Private sector employment increased by 190,000 jobs from October to November according to the November ADP National Employment Report(R). "The labor market continues to grow at a solid pace," said Ahu Yildirmaz, vice president and co-head of the ADP Research Institute-ADP. "Notably, manufacturing added the most jobs the industry has seen all year. As the labor market continues to tighten and wages increase it will become increasingly difficult for employers to attract and retain skilled talent."  Mark Zandi, chief economist of Moody's Analytics, said, "The job market is red hot, with broad-based job gains across industries and company sizes. The only soft spots are in industries being disrupted by technology, brick-and-mortar retailing being the best example. There is a mounting threat that the job market will overheat next year." 


Tuesday, Dec. 5, 2017

MasterCard-MA announced that its Board of Directors has declared a quarterly cash dividend of 25 cents per share, a 14 percent increase over the previous dividend of 22 cents per share. The Board of Directors also approved a new share repurchase program, authorizing the company to repurchase up to $4 billion of its Class A common stock. The new share repurchase program will become effective at the completion of the company’s previously announced $4 billion share repurchase program. The company has approximately $1.5 billion remaining under the current program authorization.

AbbVie-ABBV announced positive top-line results from IMMhance, the fourth pivotal Phase 3 clinical trial evaluating risankizumab (150 mg) for the treatment of patients with moderate to severe plaque psoriasis. "These positive results are consistent with the previous data we have seen with risankizumab throughout the pivotal Phase 3 clinical trial program," said Michael Severino, M.D., executive vice president, research and development and chief scientific officer, AbbVie. "With a significant portion of risankizumab patients achieving high levels of skin clearance, these results add to the data supporting risankizumab's potential to be an impactful new treatment option for patients living with psoriasis.

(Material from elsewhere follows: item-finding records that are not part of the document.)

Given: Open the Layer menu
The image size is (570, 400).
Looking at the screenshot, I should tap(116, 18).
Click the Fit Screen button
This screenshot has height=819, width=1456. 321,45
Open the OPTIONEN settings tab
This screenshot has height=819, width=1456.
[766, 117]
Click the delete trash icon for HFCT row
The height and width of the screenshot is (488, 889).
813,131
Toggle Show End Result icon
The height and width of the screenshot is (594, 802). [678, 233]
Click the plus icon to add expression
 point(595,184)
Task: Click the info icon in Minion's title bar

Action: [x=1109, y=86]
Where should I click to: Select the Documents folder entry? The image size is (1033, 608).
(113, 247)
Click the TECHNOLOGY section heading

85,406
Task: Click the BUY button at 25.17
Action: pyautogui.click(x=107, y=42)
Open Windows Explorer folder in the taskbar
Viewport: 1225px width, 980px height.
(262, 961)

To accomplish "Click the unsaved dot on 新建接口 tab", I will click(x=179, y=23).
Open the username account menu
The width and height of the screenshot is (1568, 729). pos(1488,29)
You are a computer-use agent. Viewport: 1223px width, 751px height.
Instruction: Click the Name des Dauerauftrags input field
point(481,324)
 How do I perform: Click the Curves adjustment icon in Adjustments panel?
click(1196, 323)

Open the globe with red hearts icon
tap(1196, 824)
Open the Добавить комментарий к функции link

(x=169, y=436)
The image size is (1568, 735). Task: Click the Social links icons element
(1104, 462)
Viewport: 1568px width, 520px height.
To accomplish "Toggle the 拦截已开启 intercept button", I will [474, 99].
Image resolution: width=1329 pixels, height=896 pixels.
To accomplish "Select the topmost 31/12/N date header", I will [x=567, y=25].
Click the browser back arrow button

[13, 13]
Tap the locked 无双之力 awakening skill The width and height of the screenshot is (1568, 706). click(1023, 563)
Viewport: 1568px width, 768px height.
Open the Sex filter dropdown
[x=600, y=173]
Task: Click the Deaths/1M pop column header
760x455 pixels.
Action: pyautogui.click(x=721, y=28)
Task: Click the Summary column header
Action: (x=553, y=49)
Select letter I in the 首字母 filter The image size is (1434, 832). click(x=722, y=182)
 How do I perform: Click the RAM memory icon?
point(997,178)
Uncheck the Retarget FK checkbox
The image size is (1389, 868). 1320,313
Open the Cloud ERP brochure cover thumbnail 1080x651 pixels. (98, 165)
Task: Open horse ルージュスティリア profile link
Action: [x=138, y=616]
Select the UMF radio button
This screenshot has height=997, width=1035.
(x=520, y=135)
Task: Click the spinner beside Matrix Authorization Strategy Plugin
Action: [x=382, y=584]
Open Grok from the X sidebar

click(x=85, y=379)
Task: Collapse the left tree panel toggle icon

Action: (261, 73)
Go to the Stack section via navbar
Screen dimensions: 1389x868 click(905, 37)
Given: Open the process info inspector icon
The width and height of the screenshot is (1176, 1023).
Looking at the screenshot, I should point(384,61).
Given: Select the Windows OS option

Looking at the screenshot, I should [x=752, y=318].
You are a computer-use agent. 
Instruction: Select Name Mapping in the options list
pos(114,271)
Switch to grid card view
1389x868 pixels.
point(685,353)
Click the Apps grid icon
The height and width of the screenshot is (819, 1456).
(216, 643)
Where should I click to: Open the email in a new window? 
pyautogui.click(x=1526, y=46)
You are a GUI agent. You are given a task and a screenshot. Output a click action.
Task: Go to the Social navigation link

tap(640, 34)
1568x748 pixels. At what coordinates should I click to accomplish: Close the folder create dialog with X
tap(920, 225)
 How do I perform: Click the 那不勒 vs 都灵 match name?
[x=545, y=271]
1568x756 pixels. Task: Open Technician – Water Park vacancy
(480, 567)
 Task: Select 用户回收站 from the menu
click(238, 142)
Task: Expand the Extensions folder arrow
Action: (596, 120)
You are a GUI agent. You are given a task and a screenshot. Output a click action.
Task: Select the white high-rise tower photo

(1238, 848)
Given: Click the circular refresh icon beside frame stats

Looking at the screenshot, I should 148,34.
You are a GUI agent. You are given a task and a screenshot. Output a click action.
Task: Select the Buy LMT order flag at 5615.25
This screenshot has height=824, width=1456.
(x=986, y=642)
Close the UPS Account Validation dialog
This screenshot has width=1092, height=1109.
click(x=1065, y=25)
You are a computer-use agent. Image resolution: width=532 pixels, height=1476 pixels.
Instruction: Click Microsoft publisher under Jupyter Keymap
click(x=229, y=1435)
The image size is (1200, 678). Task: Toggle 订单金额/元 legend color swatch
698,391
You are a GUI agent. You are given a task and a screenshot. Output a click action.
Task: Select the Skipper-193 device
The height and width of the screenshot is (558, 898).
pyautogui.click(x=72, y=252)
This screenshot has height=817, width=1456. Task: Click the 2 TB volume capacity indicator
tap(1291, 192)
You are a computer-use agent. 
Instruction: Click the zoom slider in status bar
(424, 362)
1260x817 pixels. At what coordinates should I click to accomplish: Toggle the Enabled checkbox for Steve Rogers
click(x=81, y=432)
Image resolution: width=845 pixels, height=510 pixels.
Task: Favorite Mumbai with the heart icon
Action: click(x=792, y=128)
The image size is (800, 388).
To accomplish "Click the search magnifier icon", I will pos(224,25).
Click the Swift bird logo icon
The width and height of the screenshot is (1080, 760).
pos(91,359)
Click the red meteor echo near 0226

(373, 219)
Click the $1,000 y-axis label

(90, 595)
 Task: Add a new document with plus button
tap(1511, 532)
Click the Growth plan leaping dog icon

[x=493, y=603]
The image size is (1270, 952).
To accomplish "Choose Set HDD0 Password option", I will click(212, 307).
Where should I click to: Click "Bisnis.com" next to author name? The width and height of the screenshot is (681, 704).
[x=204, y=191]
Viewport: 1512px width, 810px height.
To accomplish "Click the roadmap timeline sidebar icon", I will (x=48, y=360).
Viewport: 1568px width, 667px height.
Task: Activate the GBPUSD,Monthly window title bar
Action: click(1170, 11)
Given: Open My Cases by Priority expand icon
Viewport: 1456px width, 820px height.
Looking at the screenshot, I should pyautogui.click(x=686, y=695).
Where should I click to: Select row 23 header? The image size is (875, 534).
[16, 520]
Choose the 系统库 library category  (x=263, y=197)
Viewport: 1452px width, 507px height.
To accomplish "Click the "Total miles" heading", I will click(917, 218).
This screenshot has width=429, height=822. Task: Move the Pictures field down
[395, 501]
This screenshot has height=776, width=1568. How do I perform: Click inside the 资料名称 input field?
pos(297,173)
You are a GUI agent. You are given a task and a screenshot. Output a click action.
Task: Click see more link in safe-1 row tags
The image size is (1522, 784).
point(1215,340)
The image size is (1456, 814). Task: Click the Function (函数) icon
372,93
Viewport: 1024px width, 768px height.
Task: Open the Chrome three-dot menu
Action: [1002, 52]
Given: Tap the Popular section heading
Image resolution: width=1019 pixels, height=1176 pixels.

We look forward to sharing additional data from the pivotal trial program with the scientific community and regulatory authorities as we prepare to move forward with global regulatory submissions."

Starbucks Reserve Roastery opened in Shanghai, the first fully immersive coffee experience in Asia. The Roastery is the epitome of coffee and retail innovation for Starbucks-SBUX in China, the company’s fastest growing market with more than 3,000 stores across 136 cities, unprecedented for any global consumer brand and with immense growth opportunity. Starbucks already has over 600 stores in Shanghai – the largest number of stores in any city where Starbucks has a presence.